++++ Given data ++++

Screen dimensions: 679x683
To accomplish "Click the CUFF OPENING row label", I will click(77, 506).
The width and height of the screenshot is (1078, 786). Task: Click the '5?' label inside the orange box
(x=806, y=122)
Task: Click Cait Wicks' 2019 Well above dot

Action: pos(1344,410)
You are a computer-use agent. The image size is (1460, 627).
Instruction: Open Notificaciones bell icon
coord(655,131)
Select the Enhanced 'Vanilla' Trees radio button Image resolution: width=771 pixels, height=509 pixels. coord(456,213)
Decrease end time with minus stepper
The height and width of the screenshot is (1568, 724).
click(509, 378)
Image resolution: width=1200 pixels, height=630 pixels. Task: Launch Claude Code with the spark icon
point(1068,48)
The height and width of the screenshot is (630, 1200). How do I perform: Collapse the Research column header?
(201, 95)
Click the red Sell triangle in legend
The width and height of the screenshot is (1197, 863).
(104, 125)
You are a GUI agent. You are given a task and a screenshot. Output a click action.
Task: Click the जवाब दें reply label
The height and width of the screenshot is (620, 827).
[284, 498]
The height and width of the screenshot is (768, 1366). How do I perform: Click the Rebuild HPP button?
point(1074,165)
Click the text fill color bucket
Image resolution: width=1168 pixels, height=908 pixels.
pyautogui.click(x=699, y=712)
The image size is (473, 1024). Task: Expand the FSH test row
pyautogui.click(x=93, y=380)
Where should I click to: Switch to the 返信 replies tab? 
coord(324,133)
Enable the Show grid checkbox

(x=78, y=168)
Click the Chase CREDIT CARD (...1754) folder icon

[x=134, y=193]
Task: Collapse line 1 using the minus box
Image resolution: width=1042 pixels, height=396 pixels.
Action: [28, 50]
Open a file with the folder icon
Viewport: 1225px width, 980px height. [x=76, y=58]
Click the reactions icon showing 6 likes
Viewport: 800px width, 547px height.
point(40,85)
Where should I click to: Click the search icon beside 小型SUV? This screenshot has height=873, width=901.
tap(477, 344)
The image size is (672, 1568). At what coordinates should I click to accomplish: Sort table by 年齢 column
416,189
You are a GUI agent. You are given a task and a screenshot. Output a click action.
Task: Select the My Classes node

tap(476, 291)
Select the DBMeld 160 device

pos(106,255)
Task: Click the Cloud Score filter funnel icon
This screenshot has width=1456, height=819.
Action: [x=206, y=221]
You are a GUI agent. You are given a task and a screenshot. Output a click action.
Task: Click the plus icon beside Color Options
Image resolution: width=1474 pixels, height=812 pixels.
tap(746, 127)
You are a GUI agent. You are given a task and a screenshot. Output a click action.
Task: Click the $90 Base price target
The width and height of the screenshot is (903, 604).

++++

Activity: Reproduce every record above exactly as it is written.

Reply:
Screen dimensions: 679x683
To accomplish "Click the CUFF OPENING row label", I will click(77, 506).
The width and height of the screenshot is (1078, 786). Task: Click the '5?' label inside the orange box
(x=806, y=122)
Task: Click Cait Wicks' 2019 Well above dot

Action: pos(1344,410)
You are a computer-use agent. The image size is (1460, 627).
Instruction: Open Notificaciones bell icon
coord(655,131)
Select the Enhanced 'Vanilla' Trees radio button Image resolution: width=771 pixels, height=509 pixels. coord(456,213)
Decrease end time with minus stepper
The height and width of the screenshot is (1568, 724).
click(509, 378)
Image resolution: width=1200 pixels, height=630 pixels. Task: Launch Claude Code with the spark icon
point(1068,48)
The height and width of the screenshot is (630, 1200). How do I perform: Collapse the Research column header?
(201, 95)
Click the red Sell triangle in legend
The width and height of the screenshot is (1197, 863).
(104, 125)
You are a GUI agent. You are given a task and a screenshot. Output a click action.
Task: Click the जवाब दें reply label
The height and width of the screenshot is (620, 827).
[284, 498]
The height and width of the screenshot is (768, 1366). How do I perform: Click the Rebuild HPP button?
point(1074,165)
Click the text fill color bucket
Image resolution: width=1168 pixels, height=908 pixels.
pyautogui.click(x=699, y=712)
The image size is (473, 1024). Task: Expand the FSH test row
pyautogui.click(x=93, y=380)
Where should I click to: Switch to the 返信 replies tab? 
coord(324,133)
Enable the Show grid checkbox

(x=78, y=168)
Click the Chase CREDIT CARD (...1754) folder icon

[x=134, y=193]
Task: Collapse line 1 using the minus box
Image resolution: width=1042 pixels, height=396 pixels.
Action: [28, 50]
Open a file with the folder icon
Viewport: 1225px width, 980px height. [x=76, y=58]
Click the reactions icon showing 6 likes
Viewport: 800px width, 547px height.
point(40,85)
Where should I click to: Click the search icon beside 小型SUV? This screenshot has height=873, width=901.
tap(477, 344)
The image size is (672, 1568). At what coordinates should I click to accomplish: Sort table by 年齢 column
416,189
You are a GUI agent. You are given a task and a screenshot. Output a click action.
Task: Select the My Classes node

tap(476, 291)
Select the DBMeld 160 device

pos(106,255)
Task: Click the Cloud Score filter funnel icon
This screenshot has width=1456, height=819.
Action: [x=206, y=221]
You are a GUI agent. You are given a task and a screenshot. Output a click action.
Task: Click the plus icon beside Color Options
Image resolution: width=1474 pixels, height=812 pixels.
tap(746, 127)
You are a GUI agent. You are given a task and a screenshot. Output a click action.
Task: Click the $90 Base price target
The width and height of the screenshot is (903, 604).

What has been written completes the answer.